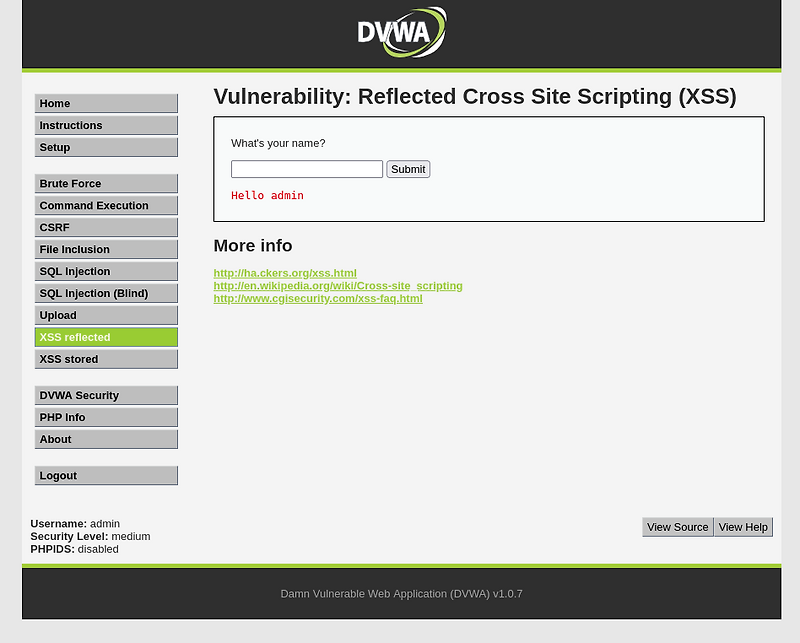Open the Instructions page
This screenshot has height=643, width=800.
pyautogui.click(x=105, y=125)
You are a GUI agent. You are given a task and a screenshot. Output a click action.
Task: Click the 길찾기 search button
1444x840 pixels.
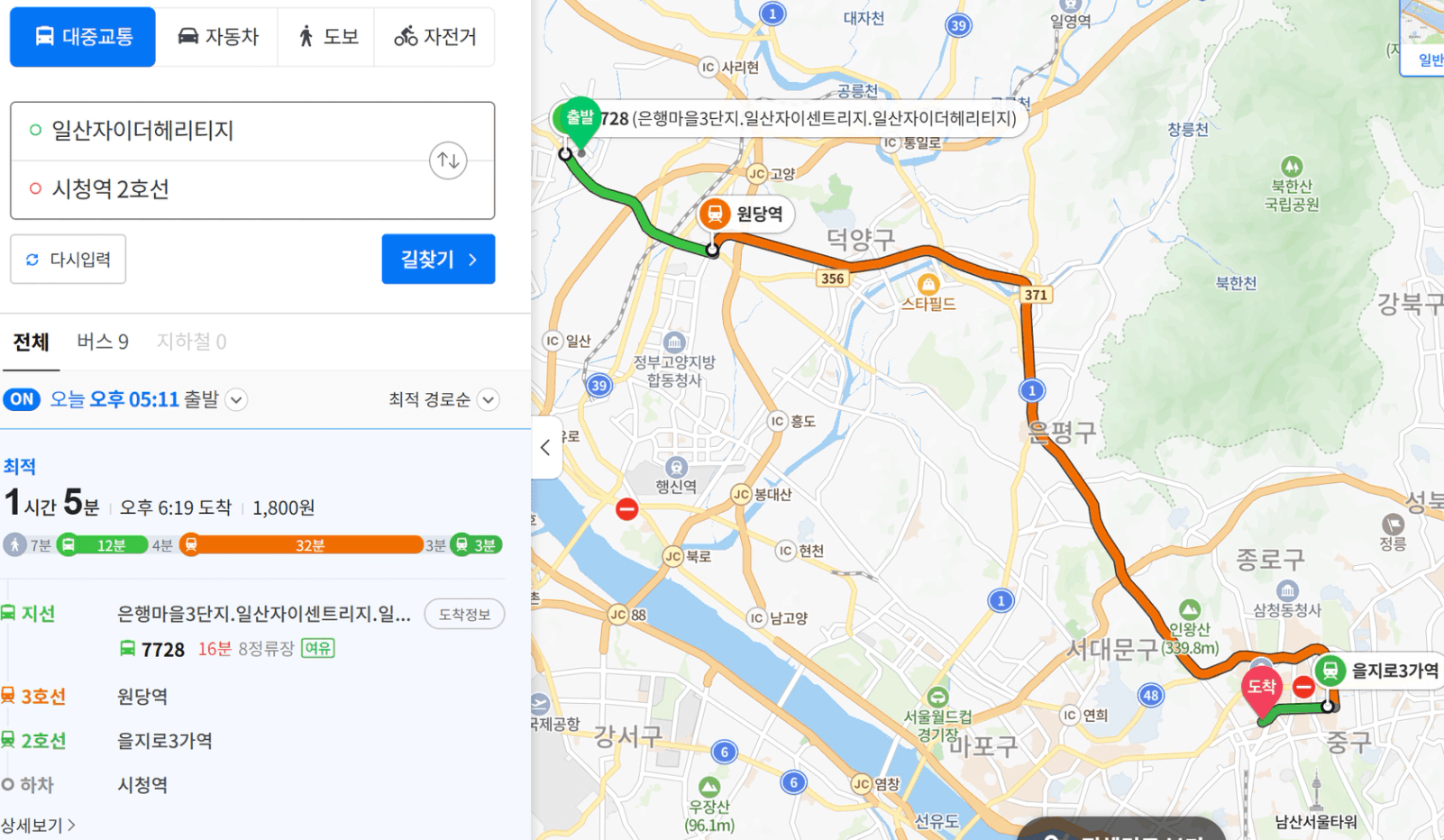(438, 260)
——————————
**WHAT THE TASK REQUIRES:** Beginning with the line that contains "Task: Click the 길찾기 search button", output every line down to the last line of the entries above exactly as written, apart from the pictures.

**SOLVED EXERCISE:**
Task: Click the 길찾기 search button
1444x840 pixels.
(438, 260)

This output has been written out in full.